El viaje que emprendió en 1890 a bordo del vapor Roi des Belges en el río Congo supuso una toma de conciencia brutal de los horrores del colonialismo en la finca personal del rey Leopoldo II de Bélgica, lugar de uno de los mayores e infames genocidios de la historia contemporánea. «Descendió sobre mí», escribe Conrad, «una gran melancolía cuando me di cuenta de que los ideales y ensueños de un muchacho habían sido desplazados por las actividades de Stanley y del Estado Libre del Congo; por la nada santa recolección de un periodistilla sensacionalista y por el desagradable conocimiento del más vil de los saqueos en la historia de la exploración geográfica y de la conciencia humana».
Conrad, que no solía tomar apuntes ni notas, llevó un diario de su navegación de más de 1.600 kilómetros a lo largo del río Congo, aunque las cartas que escribió durante el viaje son bastante elocuentes de su estado anímico: «Siento de verdad haber venido aquí», escribe desde Kinshasa a Madame Poradowska. «En serio que me arrepiento amargamente. Todo me es repelente aquí. Los hombres y las cosas, pero especialmente los hombres. Y yo también les soy repelente a ellos». La codicia, la esclavitud, la tortura no son más que palabras. Conrad vio cabezas de nativos empaladas en postes y empalizadas hechas con miembros humanos.
El malestar de ese descubrimiento atroz se materializó en una serie de dolencias físicas —neuralgias, reumatismos, dispepsia, ataques de asfixia— que ya no le abandonarían. Supo que tenía que escribir algo sobre su descenso a los infiernos del Congo, un trayecto físico que era también una inmersión moral en las tinieblas del corazón humano. Supo, además, que el simple recuento documental de las atrocidades cometidas por los enviados del rey Leopoldo no bastaba. Para contar toda la verdad, tenía que echar mano de la ficción. Para contarla de primera mano, tenía que recurrir a su alter ego, el capitán Marlow.
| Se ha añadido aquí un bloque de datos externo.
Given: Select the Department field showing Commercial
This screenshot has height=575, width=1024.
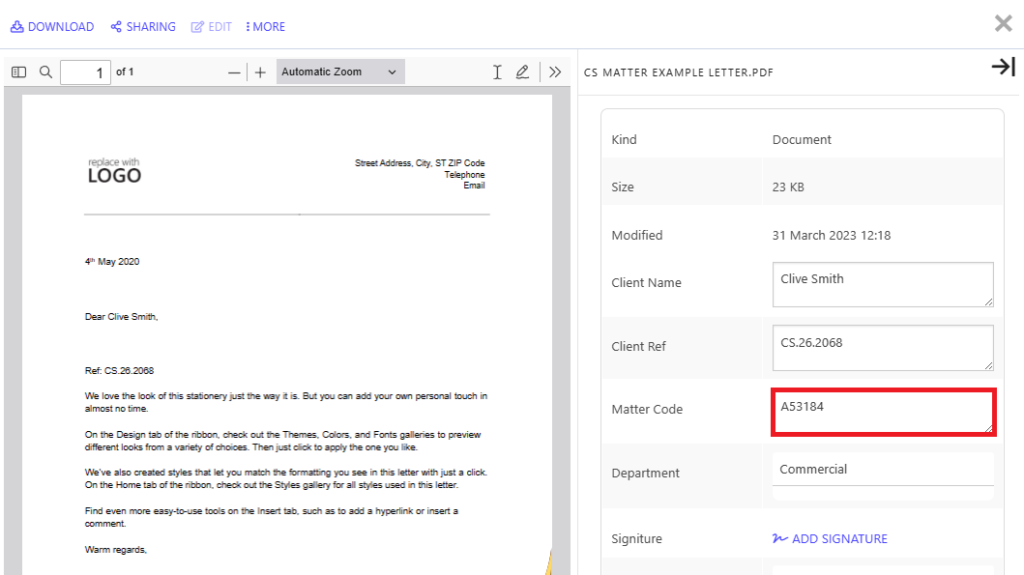Looking at the screenshot, I should pos(882,470).
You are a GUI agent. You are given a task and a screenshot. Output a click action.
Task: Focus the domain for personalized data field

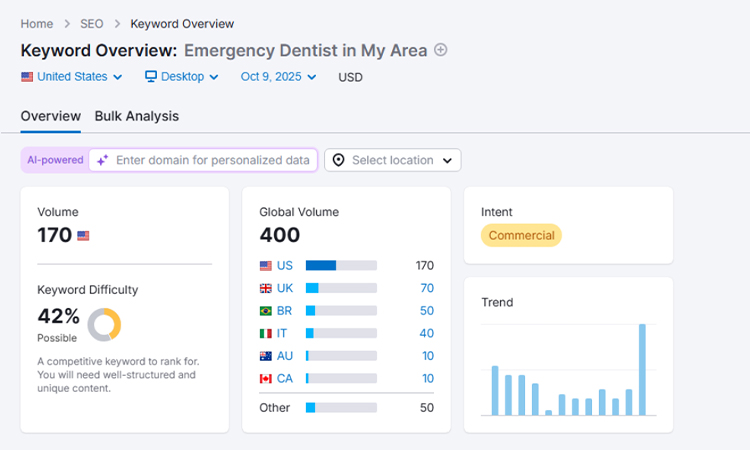coord(212,160)

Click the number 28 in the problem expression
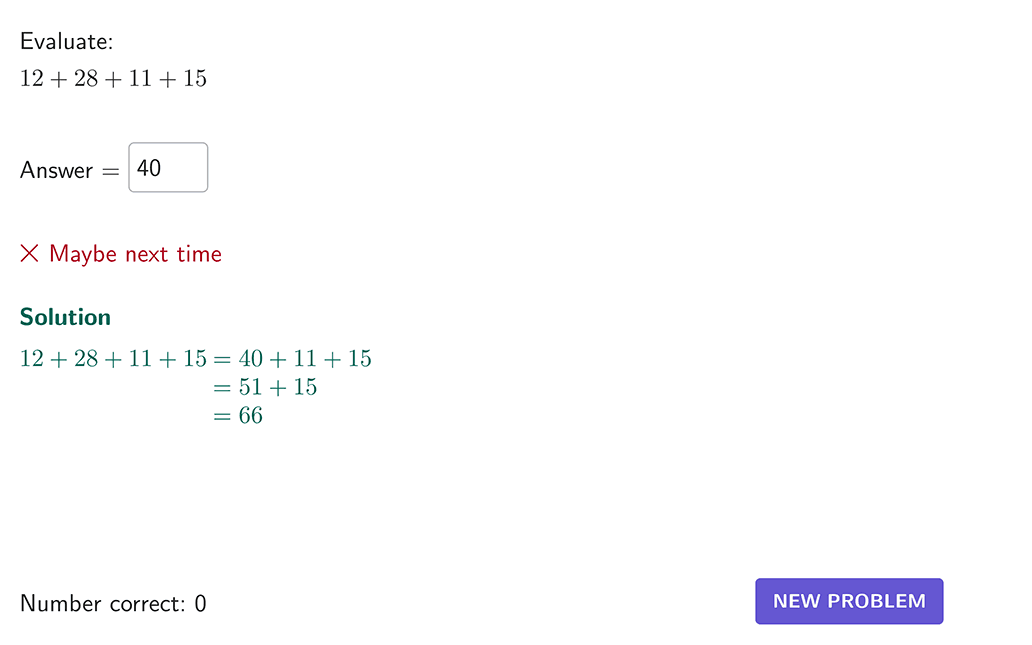[x=86, y=78]
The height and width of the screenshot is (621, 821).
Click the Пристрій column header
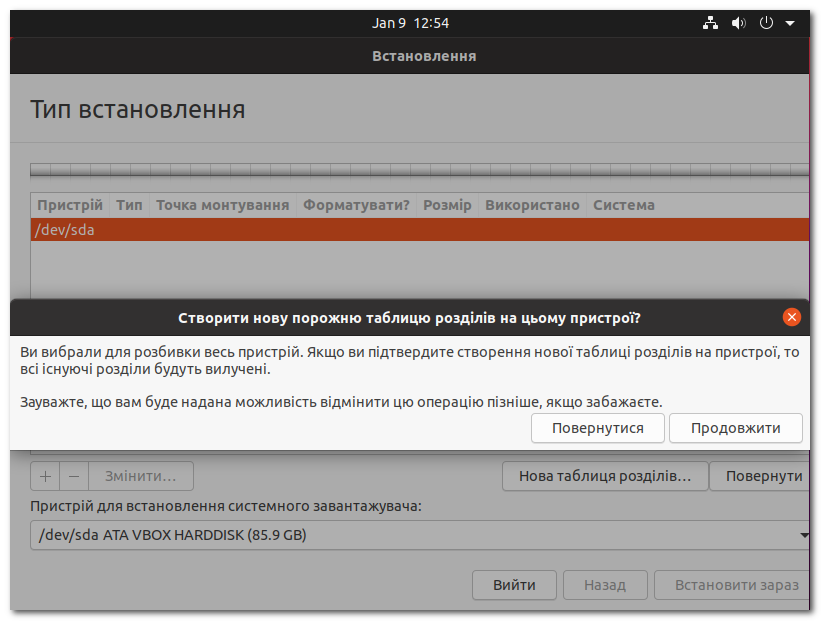point(70,205)
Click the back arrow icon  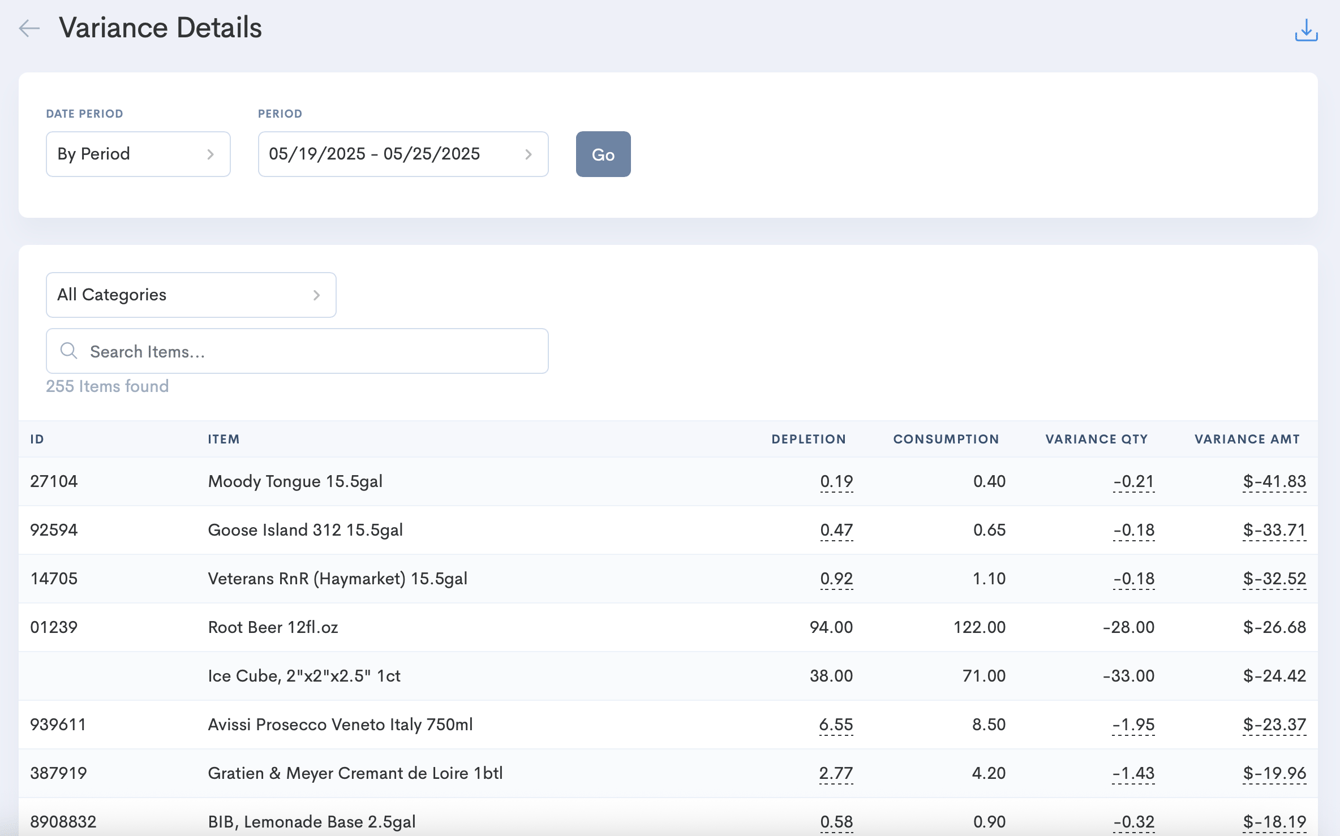coord(29,28)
En las primeras páginas de El corazón de las tinieblas, el capitán Marlow, sentado en un velero anclado en la desembocadura del Támesis, piensa en los grandes marinos británicos, en Drake y en Franklin, y de pronto murmura que Londres también ha sido «uno de los lugares oscuros de la tierra». El relato que sigue entonces sobre su experiencia en África bascula siempre entre dos polos, la luz y la oscuridad, la civilización y la barbarie, suspendidos sobre un espacio físico, el Congo, que es mucho más que un espacio físico: un abismo moral, el río infernal a cuyo término se encuentra Kurtz, el agente comercial enloquecido que los nativos adoran como a un dios y que ha perdido cualquier atisbo de compasión humana.
En mi primer viaje a Auschwitz, en medio de esos barracones desnudos que testimonian el holocausto nazi, recordé estremecido la pericia de Conrad al bautizar al abominable demonio de su novela. Kurtz tiene nombre alemán: el genocidio del Congo se había trasladado al corazón mismo de la civilización occidental, en la Polonia natal de Conrad, del mismo modo que hoy día el Congo sigue siendo un infierno inimaginable de codicia sumergido en una guerra olvidada. Cuánto estamos necesitando otro Conrad que nos despierte de nuestro sueño ilustrado, otro capitán Marlow que nos alumbre esos infiernos que no queremos ver, en el Congo, en Gaza, en cualquier parte, aunque sólo sea para descubrir que lo que nos late en el pecho es un corazón de tinieblas.